---- Vorliegende Liste
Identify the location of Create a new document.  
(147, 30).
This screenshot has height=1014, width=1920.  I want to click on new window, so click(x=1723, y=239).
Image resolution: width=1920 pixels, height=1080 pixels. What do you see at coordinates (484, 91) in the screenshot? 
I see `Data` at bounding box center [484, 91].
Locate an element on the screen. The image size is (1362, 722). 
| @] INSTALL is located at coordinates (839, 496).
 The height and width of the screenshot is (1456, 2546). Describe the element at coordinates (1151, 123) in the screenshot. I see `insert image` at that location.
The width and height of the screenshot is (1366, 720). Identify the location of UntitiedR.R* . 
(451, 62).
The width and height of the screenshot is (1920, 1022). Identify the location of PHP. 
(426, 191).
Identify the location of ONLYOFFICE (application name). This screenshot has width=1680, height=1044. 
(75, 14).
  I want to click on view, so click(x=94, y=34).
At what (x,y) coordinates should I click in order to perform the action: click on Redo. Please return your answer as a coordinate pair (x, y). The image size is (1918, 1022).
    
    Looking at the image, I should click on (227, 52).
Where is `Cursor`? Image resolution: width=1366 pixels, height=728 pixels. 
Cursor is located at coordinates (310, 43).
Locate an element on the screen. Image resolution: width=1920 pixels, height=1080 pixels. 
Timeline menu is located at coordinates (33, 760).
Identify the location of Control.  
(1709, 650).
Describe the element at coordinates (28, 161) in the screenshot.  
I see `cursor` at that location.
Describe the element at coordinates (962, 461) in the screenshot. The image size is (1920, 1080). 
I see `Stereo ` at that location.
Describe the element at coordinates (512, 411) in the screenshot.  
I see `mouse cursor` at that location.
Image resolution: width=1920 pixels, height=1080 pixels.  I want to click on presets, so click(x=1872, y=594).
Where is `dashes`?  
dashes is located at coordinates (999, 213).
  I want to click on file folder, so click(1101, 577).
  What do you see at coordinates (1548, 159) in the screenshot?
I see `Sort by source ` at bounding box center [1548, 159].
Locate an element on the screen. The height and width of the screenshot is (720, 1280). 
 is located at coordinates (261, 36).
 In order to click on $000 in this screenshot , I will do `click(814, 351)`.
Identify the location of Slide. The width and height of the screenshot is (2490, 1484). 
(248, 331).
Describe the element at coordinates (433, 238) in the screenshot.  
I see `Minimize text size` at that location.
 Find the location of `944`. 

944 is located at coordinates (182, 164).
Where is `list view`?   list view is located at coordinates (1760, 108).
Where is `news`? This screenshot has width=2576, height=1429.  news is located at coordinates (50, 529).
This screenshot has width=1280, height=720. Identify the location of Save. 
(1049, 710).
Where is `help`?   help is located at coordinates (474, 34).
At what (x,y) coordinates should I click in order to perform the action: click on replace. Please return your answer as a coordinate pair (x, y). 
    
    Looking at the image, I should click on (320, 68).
--------
# Gestellte Aufgabe
Kannst du die gesamte Liste noch einmal wiedergeben und dabei „Identify the location of“ überall gegen „Determine the position of“ austauschen, ohne sonst etwas zu ändern?

# Vollständige Ausgabe
Determine the position of Create a new document.  
(147, 30).
This screenshot has height=1014, width=1920.  I want to click on new window, so click(x=1723, y=239).
Image resolution: width=1920 pixels, height=1080 pixels. What do you see at coordinates (484, 91) in the screenshot? 
I see `Data` at bounding box center [484, 91].
Locate an element on the screen. The image size is (1362, 722). 
| @] INSTALL is located at coordinates (839, 496).
 The height and width of the screenshot is (1456, 2546). Describe the element at coordinates (1151, 123) in the screenshot. I see `insert image` at that location.
The width and height of the screenshot is (1366, 720). Determine the position of UntitiedR.R* . 
(451, 62).
The width and height of the screenshot is (1920, 1022). Determine the position of PHP. 
(426, 191).
Determine the position of ONLYOFFICE (application name). This screenshot has width=1680, height=1044. 
(75, 14).
  I want to click on view, so click(x=94, y=34).
At what (x,y) coordinates should I click in order to perform the action: click on Redo. Please return your answer as a coordinate pair (x, y). The image size is (1918, 1022).
    
    Looking at the image, I should click on (227, 52).
Where is `Cursor`? Image resolution: width=1366 pixels, height=728 pixels. 
Cursor is located at coordinates (310, 43).
Locate an element on the screen. Image resolution: width=1920 pixels, height=1080 pixels. 
Timeline menu is located at coordinates (33, 760).
Determine the position of Control.  
(1709, 650).
Describe the element at coordinates (28, 161) in the screenshot.  
I see `cursor` at that location.
Describe the element at coordinates (962, 461) in the screenshot. The image size is (1920, 1080). 
I see `Stereo ` at that location.
Describe the element at coordinates (512, 411) in the screenshot.  
I see `mouse cursor` at that location.
Image resolution: width=1920 pixels, height=1080 pixels.  I want to click on presets, so click(x=1872, y=594).
Where is `dashes`?  
dashes is located at coordinates (999, 213).
  I want to click on file folder, so click(1101, 577).
  What do you see at coordinates (1548, 159) in the screenshot?
I see `Sort by source ` at bounding box center [1548, 159].
Locate an element on the screen. The height and width of the screenshot is (720, 1280). 
 is located at coordinates (261, 36).
 In order to click on $000 in this screenshot , I will do `click(814, 351)`.
Determine the position of Slide. The width and height of the screenshot is (2490, 1484). 
(248, 331).
Describe the element at coordinates (433, 238) in the screenshot.  
I see `Minimize text size` at that location.
 Find the location of `944`. 

944 is located at coordinates (182, 164).
Where is `list view`?   list view is located at coordinates (1760, 108).
Where is `news`? This screenshot has width=2576, height=1429.  news is located at coordinates (50, 529).
This screenshot has width=1280, height=720. Determine the position of Save. 
(1049, 710).
Where is `help`?   help is located at coordinates (474, 34).
At what (x,y) coordinates should I click in order to perform the action: click on replace. Please return your answer as a coordinate pair (x, y). 
    
    Looking at the image, I should click on (320, 68).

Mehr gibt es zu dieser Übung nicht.